Y ello es así porque el proceso separatista es antes que nada un movimiento de masas, no exento de atributos pre-políticos propios de los cultos religiosos, que se ve retroalimentado por el activismo de decenas de miles de funcionarios, cuyo compromiso político ha facilitado la creación de un vacío de poder estatal destinado a ser ocupado sin solución de continuidad llegado el momento, al tiempo que se han fomentado la deslegitimación del Estado y las guerras culturales.

Infiltración

Este es un elemento clave, porque tal y como nos explica Edward Luttwak en su manual práctico sobre el golpe de Estado, ni siquiera hace falta dotarse de una organización paralela para la sedición, sino que basta con “la infiltración en un engranaje (…) de la máquina administrativa del Estado, engranaje que a continuación es utilizado para impedir al Gobierno ejercer el control del conjunto”.

Por consiguiente, para comprender la situación catalana tampoco nos son de utilidad las tesis de Curzio Malaparte, que en el fondo aduce que el golpismo es más un problema técnico que político, sosteniendo que es factible dar un golpe de Estado sin que se dé una situación excepcional y con apoyos escuetos.

El teórico italiano, hombre de su tiempo, y probablemente influenciado por el manifiesto futurista de Filippo Tommaso Marinetti, encuadra el método golpista en términos de gestión técnica de la violencia, para lo cual, explica, basta con concentrar los esfuerzos golpistas en infraestructuras y medios de comunicación.

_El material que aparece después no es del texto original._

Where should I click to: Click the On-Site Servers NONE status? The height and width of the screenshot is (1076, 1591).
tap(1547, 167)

El 1-O creó las condiciones para que la sobrerreacción policial precipitase la fallida del Estado en Cataluña

Donald James Goodspeed, en su tratado de 1967, abunda en este aspecto, señalando que para tener éxito, el esfuerzo de los conspiradores debe concentrarse en puntos neurálgicos del poder gubernamental, a fin de lograr “(…) el cambio de gobierno mediante un ataque, tan brusco como violento, contra la auténtica maquinaria del gobierno”.

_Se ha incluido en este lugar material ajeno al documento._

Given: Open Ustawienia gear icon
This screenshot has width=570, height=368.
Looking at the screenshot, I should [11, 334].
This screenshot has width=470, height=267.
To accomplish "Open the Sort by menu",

Aunque todo esto sea innegable, los cierto es que los promotores de la secesión catalana no necesitan tomar la maquinaria del gobierno, por la sencilla razón de que la maquinaria son ellos.

En ningún ámbito del aparato administrativo es esto más evidente que en la Corporación Catalana de Medios Audiovisuales, donde el alineamiento militante de sus 2.500 trabajadores con la doctrina nacionalista hace que todo caballo de Pavía sea superfluo. 

El verdadero elemento diferenciador del caso catalán es la existencia de una administración autónoma del Estado, con un PIB similar al de Finlandia, dotada de 165.000 funcionarios y una red clientelar colosal, que se expande por todos los niveles de la sociedad catalana, y que tiene la capacidad –y la voluntad– de proyectar su fortaleza como movimiento popular de masas, interclasista y políticamente heterogéneo, para doblegar al estado de derecho.

¿Estado en fallida?

Por eso, al poner el énfasis en representar el problema como un golpe de Estado, no se aborda su solución, ya que se adolece de tomar la parte por el todo.

Por más que en lo sucedido en octubre de 2017 se puedan encontrar características propias de un golpe de Estado, la naturaleza del movimiento separatista catalán tiene más elementos en común con la revolución islámica que llevó al poder al Ayatollah Jomeini que con el 23-F de Tejero. 

Como en el caso del Viernes Negro iraní, el 1-O creó las condiciones para que la sobrerreacción policial precipitase la fallida del Estado en Cataluña (Martí Blanch dixit), y por ende la victoria revolucionaria del separatismo. Y esta misión colectiva no tiene visos de haber desaparecido, con o sin salvadores de la patria en prisión.